-- Records shown follows --

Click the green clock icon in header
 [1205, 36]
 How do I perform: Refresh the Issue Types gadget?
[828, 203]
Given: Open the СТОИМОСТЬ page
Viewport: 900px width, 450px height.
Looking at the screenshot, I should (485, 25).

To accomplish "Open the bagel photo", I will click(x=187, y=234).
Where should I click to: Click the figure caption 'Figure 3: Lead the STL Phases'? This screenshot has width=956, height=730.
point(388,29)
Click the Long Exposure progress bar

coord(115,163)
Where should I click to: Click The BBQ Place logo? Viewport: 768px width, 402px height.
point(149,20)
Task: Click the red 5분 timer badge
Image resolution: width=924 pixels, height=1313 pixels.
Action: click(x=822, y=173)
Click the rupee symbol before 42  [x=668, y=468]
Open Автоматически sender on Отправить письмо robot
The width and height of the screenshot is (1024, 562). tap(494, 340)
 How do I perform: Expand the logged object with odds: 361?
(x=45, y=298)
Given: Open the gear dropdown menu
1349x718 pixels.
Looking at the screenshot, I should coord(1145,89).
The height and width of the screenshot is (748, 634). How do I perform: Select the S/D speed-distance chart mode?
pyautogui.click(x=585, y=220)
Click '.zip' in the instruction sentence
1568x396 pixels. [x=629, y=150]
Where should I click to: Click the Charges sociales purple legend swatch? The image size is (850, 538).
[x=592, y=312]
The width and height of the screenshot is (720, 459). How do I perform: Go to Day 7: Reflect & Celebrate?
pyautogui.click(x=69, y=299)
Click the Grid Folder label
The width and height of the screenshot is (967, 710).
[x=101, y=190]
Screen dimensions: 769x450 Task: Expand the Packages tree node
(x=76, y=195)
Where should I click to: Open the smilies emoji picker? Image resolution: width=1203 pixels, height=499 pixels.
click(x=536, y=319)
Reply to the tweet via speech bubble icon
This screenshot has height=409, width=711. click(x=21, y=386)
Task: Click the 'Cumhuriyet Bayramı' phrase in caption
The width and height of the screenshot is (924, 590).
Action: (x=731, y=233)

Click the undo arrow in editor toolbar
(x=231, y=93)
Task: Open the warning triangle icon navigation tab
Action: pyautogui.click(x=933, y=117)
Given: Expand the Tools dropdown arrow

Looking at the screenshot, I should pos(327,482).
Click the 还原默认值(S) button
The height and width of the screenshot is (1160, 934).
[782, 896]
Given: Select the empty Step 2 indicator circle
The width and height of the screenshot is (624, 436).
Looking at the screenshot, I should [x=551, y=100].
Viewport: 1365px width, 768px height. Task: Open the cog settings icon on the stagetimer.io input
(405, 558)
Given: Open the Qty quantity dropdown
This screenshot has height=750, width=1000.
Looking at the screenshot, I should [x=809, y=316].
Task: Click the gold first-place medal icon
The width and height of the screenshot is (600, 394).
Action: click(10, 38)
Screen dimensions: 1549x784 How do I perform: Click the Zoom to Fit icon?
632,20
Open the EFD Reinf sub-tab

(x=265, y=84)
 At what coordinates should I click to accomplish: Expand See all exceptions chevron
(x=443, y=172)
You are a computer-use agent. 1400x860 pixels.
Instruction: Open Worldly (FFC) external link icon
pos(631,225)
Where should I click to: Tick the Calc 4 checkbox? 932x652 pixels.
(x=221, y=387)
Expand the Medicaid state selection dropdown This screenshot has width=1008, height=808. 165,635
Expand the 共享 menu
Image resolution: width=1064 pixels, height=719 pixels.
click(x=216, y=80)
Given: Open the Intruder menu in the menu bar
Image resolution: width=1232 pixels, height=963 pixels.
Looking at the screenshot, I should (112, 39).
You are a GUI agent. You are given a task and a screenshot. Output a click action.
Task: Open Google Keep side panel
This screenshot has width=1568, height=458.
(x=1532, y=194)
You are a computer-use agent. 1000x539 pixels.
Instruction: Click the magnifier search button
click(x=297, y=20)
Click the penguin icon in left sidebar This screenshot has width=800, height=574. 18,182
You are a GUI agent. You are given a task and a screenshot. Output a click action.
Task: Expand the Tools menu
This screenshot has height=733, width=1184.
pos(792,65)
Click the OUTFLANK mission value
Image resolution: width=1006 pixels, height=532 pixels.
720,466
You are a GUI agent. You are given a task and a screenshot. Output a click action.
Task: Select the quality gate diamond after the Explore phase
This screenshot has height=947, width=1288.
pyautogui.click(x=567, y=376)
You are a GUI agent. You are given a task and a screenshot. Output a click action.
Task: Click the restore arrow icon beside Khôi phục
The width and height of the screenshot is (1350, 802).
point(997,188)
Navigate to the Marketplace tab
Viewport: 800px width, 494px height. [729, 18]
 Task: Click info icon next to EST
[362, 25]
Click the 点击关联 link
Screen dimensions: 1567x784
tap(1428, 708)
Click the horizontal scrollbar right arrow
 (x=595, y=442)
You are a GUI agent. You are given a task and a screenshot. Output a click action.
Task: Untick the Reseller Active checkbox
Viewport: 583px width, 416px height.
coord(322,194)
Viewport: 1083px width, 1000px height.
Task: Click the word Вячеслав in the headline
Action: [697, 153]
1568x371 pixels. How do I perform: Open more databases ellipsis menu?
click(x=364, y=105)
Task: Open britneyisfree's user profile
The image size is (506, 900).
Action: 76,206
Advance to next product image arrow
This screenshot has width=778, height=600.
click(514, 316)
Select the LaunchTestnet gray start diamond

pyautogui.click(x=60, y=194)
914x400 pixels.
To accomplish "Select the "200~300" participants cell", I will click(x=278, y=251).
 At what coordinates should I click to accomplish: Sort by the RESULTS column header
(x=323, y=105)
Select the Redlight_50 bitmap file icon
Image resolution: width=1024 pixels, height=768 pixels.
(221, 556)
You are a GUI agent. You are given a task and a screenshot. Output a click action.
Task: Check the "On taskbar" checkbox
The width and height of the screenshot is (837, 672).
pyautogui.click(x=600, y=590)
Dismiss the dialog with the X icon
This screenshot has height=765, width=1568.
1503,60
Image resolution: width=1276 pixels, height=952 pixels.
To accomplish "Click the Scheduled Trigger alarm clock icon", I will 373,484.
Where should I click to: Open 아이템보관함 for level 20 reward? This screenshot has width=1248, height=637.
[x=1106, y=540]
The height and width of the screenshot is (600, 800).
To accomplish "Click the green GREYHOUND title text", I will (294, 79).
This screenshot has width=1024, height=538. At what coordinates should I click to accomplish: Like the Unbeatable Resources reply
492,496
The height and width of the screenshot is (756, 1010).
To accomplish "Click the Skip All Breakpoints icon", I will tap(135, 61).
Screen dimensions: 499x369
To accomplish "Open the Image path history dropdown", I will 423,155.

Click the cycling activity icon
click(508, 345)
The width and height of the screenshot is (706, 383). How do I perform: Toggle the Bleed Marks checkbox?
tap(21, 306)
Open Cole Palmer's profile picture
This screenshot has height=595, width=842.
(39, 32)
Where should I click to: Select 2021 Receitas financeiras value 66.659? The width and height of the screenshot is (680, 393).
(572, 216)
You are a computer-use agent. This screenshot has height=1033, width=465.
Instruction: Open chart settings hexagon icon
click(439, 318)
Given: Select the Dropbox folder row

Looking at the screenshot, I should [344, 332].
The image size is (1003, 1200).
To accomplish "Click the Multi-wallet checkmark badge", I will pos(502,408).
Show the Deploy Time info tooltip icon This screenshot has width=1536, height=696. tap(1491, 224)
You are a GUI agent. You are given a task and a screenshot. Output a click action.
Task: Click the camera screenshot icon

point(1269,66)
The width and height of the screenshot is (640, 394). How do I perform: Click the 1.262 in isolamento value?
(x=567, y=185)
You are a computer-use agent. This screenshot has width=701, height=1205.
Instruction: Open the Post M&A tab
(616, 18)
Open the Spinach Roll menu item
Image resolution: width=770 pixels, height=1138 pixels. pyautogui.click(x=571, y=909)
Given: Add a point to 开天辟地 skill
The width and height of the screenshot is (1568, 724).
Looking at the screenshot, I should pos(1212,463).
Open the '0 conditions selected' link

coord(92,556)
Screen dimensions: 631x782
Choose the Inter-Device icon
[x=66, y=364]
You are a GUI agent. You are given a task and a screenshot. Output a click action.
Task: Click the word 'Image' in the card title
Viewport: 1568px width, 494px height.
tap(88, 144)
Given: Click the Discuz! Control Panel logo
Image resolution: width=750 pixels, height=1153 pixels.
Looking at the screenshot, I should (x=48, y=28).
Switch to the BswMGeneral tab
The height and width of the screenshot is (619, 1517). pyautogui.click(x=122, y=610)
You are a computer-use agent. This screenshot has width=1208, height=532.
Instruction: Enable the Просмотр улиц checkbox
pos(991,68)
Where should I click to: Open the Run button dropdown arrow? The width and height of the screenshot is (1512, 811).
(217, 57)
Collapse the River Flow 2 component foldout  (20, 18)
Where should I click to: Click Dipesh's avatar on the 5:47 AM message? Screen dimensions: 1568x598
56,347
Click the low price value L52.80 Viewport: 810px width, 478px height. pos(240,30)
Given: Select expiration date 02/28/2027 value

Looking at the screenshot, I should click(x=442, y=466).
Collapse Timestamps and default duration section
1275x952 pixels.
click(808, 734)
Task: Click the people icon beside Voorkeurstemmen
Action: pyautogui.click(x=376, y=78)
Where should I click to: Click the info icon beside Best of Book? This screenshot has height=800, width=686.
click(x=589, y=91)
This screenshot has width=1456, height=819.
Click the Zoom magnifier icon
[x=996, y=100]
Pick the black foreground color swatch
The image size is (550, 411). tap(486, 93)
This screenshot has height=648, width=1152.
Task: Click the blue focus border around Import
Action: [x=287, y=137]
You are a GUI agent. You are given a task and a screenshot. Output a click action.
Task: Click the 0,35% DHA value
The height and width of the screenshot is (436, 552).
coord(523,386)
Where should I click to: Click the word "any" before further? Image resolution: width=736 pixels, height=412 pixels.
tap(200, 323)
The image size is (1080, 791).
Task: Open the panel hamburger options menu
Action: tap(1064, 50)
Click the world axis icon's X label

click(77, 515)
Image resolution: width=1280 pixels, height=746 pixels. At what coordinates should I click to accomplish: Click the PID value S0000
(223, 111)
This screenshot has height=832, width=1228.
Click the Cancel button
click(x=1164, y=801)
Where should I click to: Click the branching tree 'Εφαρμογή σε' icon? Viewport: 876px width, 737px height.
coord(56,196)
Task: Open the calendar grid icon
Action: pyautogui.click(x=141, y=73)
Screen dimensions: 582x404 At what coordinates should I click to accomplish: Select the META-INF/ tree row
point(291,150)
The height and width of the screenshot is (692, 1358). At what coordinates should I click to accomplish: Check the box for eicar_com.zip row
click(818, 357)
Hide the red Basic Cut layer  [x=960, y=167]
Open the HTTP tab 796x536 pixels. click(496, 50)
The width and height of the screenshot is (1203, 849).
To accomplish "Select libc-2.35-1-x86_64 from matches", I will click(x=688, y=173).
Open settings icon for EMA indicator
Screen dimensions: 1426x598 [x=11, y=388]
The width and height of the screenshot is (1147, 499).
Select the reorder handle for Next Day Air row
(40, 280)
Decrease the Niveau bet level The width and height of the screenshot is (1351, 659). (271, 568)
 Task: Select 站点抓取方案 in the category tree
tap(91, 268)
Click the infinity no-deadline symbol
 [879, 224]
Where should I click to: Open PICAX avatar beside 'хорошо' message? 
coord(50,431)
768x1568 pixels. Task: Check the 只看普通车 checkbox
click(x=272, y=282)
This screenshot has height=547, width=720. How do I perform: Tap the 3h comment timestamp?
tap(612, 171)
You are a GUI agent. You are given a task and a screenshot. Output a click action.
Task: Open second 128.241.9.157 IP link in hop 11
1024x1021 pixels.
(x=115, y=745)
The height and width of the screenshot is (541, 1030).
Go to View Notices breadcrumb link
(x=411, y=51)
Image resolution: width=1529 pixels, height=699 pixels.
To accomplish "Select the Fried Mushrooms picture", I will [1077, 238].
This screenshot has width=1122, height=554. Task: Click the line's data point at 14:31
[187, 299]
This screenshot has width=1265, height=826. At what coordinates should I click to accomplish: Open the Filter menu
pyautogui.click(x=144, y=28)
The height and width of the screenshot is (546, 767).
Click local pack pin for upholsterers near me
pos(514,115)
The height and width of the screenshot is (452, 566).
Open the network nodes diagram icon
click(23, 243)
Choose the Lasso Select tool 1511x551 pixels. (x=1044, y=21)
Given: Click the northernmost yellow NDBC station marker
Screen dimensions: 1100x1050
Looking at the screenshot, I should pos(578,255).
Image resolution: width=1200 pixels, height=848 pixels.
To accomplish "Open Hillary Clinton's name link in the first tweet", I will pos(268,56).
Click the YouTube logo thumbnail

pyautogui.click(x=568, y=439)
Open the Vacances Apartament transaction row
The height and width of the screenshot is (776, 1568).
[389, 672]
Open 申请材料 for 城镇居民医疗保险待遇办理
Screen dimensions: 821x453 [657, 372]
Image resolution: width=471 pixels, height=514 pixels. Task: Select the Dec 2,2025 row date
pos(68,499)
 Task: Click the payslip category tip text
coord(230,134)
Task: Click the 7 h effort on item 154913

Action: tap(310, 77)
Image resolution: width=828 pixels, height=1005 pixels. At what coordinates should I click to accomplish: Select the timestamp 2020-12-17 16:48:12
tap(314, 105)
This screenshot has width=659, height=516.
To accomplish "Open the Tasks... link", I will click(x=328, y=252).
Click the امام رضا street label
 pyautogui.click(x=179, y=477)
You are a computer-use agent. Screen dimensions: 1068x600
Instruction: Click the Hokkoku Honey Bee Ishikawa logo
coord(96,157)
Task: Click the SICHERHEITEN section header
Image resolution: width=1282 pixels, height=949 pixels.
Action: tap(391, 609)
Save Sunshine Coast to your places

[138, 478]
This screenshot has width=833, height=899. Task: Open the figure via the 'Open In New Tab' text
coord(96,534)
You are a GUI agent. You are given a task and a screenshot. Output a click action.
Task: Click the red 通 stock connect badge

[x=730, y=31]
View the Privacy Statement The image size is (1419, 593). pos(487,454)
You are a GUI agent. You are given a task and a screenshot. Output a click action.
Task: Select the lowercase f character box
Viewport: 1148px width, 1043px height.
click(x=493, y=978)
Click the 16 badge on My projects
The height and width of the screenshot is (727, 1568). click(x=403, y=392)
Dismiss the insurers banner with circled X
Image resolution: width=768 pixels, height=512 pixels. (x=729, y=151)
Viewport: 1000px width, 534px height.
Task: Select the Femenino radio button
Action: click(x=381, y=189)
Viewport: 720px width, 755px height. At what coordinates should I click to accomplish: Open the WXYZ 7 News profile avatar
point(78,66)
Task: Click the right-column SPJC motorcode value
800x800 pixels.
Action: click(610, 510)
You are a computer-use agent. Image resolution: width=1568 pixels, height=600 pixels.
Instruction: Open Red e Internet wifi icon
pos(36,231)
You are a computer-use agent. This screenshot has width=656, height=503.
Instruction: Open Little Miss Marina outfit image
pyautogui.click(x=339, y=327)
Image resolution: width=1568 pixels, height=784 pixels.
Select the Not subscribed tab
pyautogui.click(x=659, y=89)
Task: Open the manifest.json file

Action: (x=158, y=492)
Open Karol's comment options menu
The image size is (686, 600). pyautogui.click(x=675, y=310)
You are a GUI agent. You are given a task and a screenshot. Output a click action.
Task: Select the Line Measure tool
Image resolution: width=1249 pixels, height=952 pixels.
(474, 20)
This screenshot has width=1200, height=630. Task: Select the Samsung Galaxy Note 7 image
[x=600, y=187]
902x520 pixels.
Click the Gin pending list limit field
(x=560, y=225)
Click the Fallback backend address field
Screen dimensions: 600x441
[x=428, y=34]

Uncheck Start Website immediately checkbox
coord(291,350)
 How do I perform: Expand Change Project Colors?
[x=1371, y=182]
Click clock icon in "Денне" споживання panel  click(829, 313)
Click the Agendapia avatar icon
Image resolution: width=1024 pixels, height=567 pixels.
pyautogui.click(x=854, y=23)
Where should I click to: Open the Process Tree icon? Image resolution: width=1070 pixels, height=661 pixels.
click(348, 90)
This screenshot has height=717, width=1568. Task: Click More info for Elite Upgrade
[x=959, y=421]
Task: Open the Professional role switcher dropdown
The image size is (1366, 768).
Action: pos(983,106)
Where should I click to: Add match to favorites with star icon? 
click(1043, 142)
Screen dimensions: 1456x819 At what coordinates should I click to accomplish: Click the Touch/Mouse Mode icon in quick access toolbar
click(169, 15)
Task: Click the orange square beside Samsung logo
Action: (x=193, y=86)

-- Records shown concluded --

Description of the task:
Filter the records down to the lines that contain the string "picture", and copy those lines.

Written answer:
Open Cole Palmer's profile picture
To accomplish "Select the Fried Mushrooms picture", I will [1077, 238].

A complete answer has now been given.